Oh crap. Fits looking for a fight. Better watch out man. I just benched 305 lbs for the first time today. I might need to put that muscle to use.


----------



## Fitseries3 (May 6, 2009)

wow... im a total pussy on bench press man.

i CAN ride a bike like not many people have ever seen though. 

i LOVE getting 10+ feet in the air.


----------



## bogmali (May 6, 2009)

Fit-I just registered at realredraider.com and am bringing my A-game to talk some serious shit








I keed man, I know better than that


----------



## PaulieG (May 6, 2009)

Fitseries3 said:


> wow... im a total pussy on bench press man.
> 
> i CAN ride a bike like not many people have ever seen though.
> 
> i LOVE getting 10+ feet in the air.



Funny thing is, I still feel like a wuss at 305. My training partner benches 420


----------



## Fitseries3 (May 6, 2009)

in HS my friends benched 600+. idk how though. damn kids.

heres a great vid of what i do....

my buddy chase HAWK

http://www.youtube.com/watch?v=7M6DHcoQYE8&feature=related


----------



## bogmali (May 6, 2009)

Paulieg said:


> Funny thing is, I still feel like a wuss at 305. My training partner benches 420




305 Not a lot of can do that.


----------



## PaulieG (May 6, 2009)

Fitseries3 said:


> in HS my friends benched 600+. idk how though. damn kids.
> 
> heres a great vid of what i do....
> 
> ...



I raced BMX as a kid. I still do some mountain biking, though my Gary Fisher is gathering a bit of dust.



bogmali said:


> 305 Not a lot of can do that.



Yeah, it's not bad considering I only weigh 170. I'd be benching closer to 350 if I didn't take a year off of training.


----------



## Fitseries3 (May 6, 2009)

im 6'1" and 160 at my heaviest. i have the highest metabolism ever. i can eat ANYTHING all day long and never gain a pound. its fun lol!


----------



## PaulieG (May 6, 2009)

Fitseries3 said:


> im 6'1" and 160 at my heaviest. i have the highest metabolism ever. i can eat ANYTHING all day long and never gain a pound. its fun lol!

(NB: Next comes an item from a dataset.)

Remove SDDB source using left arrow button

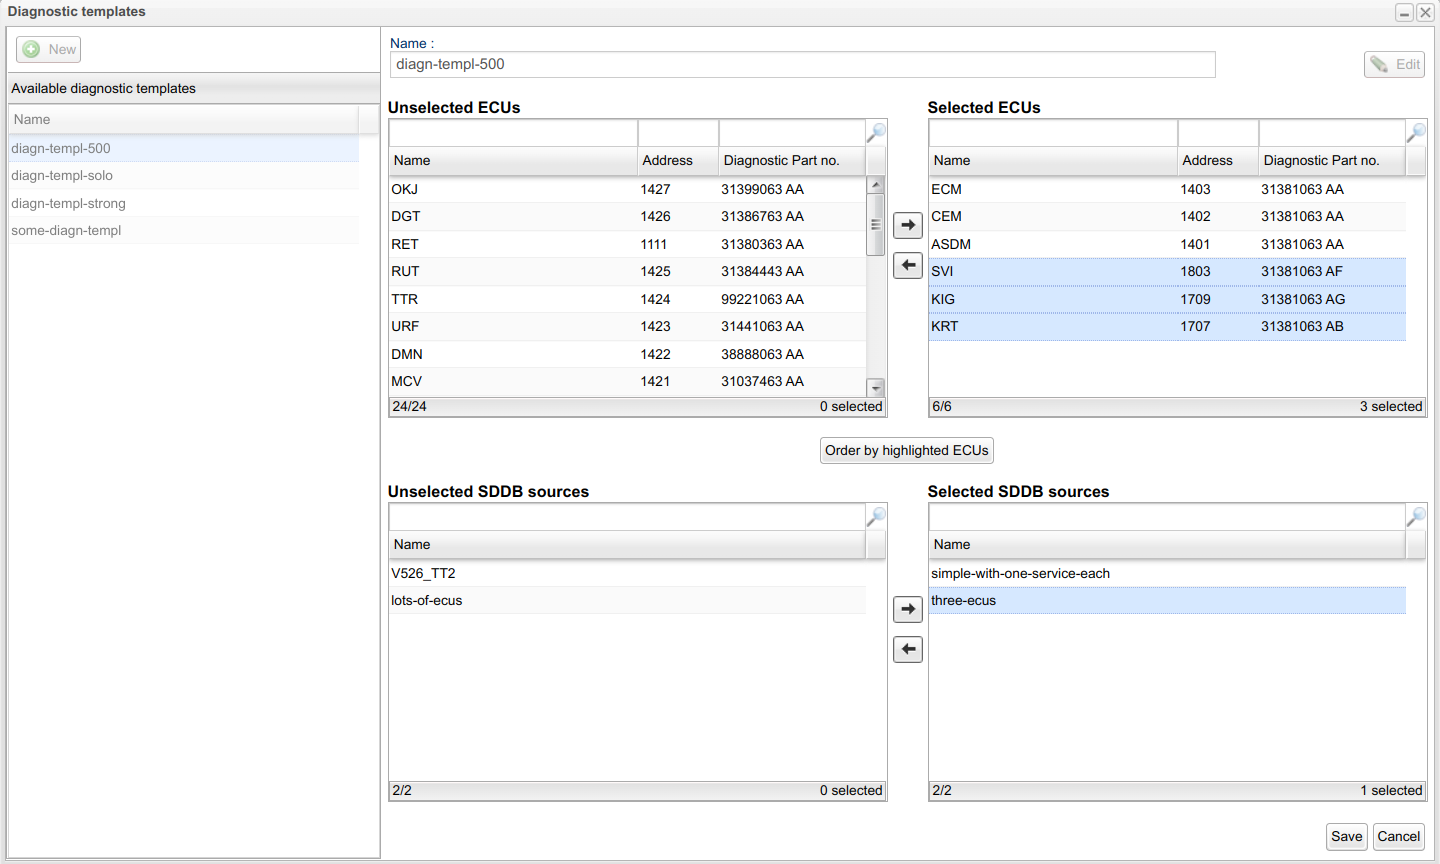click(907, 649)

LOL. man, you must be a damn rail. My training partner is 5'5" and 220. He's a freakin horse. At his best, about 5 years ago, he benched 460 during a bench competition. His biceps are as big as my thighs. He has a hard time finding any clothes to fit him.


----------



## DaMulta (May 6, 2009)

Because it's the PS3's fault I lost my SSD drive today! 

Yes I'm passing the buck!

I enlisted the PS3's HDD to be installed on my new machine


----------



## PaulieG (May 6, 2009)

DaMulta said:


> Because it's the PS3's fault I lost my SSD drive today!
> 
> Yes I'm passing the buck!
> 
> I enlisted the PS3's HDD to be installed on my new machine



How did the PS3 kill your SSD?


----------



## Fitseries3 (May 6, 2009)

Paulieg said:


> LOL. man, you must be a damn rail. My training partner is 5'5" and 220. He's a freakin horse. At his best, about 5 years ago, he benched 460 during a bench competition. His biceps are as big as my thighs. He has a hard time finding any clothes to fit him.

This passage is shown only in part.